Jimmy Kimmel’s newborn puts congenital heart disease in national spotlight

(WATE)

LENOIR CITY (WATE) – Each year 40,000 babies are born with a congenital heart defect, according to the CDC. It’s something you don’t often hear about, but comedian Jimmy Kimmel’s story of his son undergoing heart surgery just days after being born is putting CHD in the national spotlight.

Holding back tears, the Jimmy Kimmel Live host talked about these terrifying moments in his opening monologue Monday night.

“They did a cardiogram, which is a sonogram of the heart, and found that Billy was born with heart disease, something called Tetraology of Fallot with pulmonary atresia. It’s hard to explain but basically the pulmonary valve is completely blocked, and he has a hole in his heart from the left and right side of his heart,” said Kimmel.

More: Jimmy Kimmel tearfully recounts newborn son’s heart surgery

Kimmel assured viewers this story is a happy one and baby Billy had a successful surgery Monday at Children’s Hospital Los Angeles.

There are lots of people who deal with CHD including in East Tennessee. One little girl in Lenoir City went through open heart surgery at five days old.

Nora Worley is now four years old and is just like any other child, playful and sassy.

“She loves little things. She loves kittens and dogs and puppies,” said her mom April Burger.

The little girl was born with a special heart, diagnosed at three days old with atrioventricular septal defect.

“Basically there was a hole in all four ventricles of her heart,” said Burger.

Within a few days of being born, her mom says little Nora went through her first open heart surgery

“They heard a murmur at the very beginning but they checked her out, we were about to leave and they still heard the murmur. So they brought in an echo and then our whole world was flipped upside down,” she  said.

Over the years there have been a number of doctor’s visits and more procedures. A second open heart surgery was done when Nora was just six months old.

“I was all focused on her. Nothing hurt me other than seeing her hurt,” added Burger.

Through it all, Burger says Nora has been a trooper and they’ve leaned on the shoulders of other heart families. “They’re strong. Kids are so strong.”

While little Nora is feisty, she isn’t entirely out of the woods just yet.

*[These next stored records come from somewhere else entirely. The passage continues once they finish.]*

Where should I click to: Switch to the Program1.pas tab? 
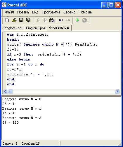13,28
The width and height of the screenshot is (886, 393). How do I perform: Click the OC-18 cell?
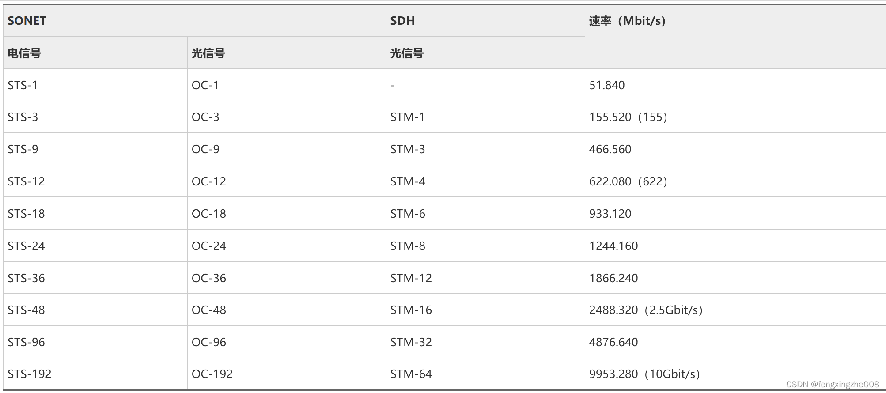click(208, 214)
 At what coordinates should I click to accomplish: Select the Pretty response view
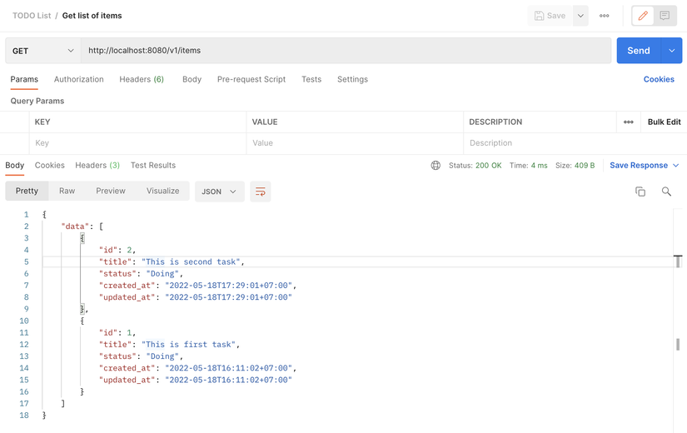click(x=27, y=192)
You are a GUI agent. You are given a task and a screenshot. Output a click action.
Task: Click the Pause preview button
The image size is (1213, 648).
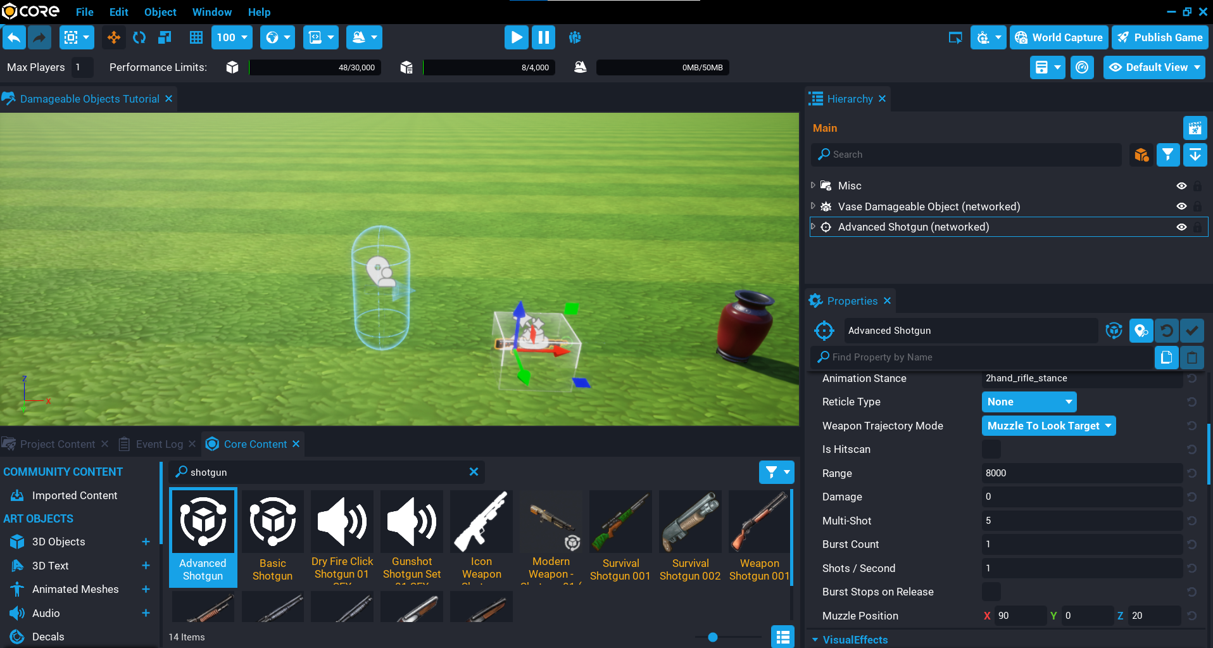[543, 37]
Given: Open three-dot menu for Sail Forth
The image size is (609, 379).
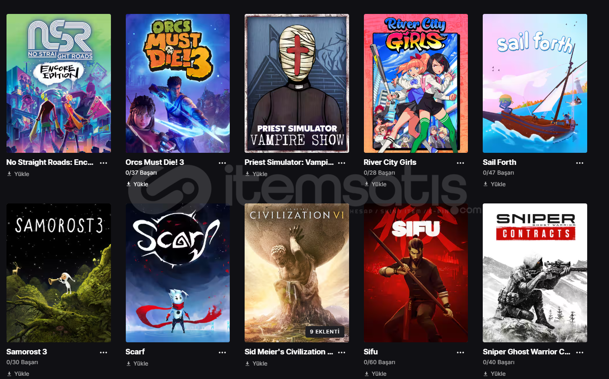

“They say in her teens or 20s, she’ll have to have a pacemaker,” said Burger.

That means Nora has a full happy and healthy life ahead of her.

“Starting kindergarten this year is a huge step for us,” added Burger.

Pediatric cardiologist at East Tennessee Children’s Hospital, Dr. Jeff Jennings, says a CHD is the most common birth defect even though it occurs in just under one percent of all babies born. In the most serious cases, defects can be picked up over a fetal echocardiogram before a baby is even born. If a heart defect isn’t detected, screenings are done on all newborns in Tennessee according to Dr. Jennings.

“Pulsox symmetry is the little red light that they can put on a baby’s finger or ours to monitor during surgery. It picks up the level of oxygen in the blood stream. A newborn might have low oxygen because of lung disease but they might also because of a heart defect where there’s abnormal or too little blood flow to the lungs,” said Dr. Jennings.

If you’re a soon to be mom, CHD doctors say to look out for these signs and symptoms once your baby is born: blue tinted nails or lips, fast or troubled breathing, tiredness when feeding, along with sleepiness.

Dr. Jennings says if congenital heart defects run in your family or you’ve had a child with a murmur, it’s best to talk to your doctor about early screening.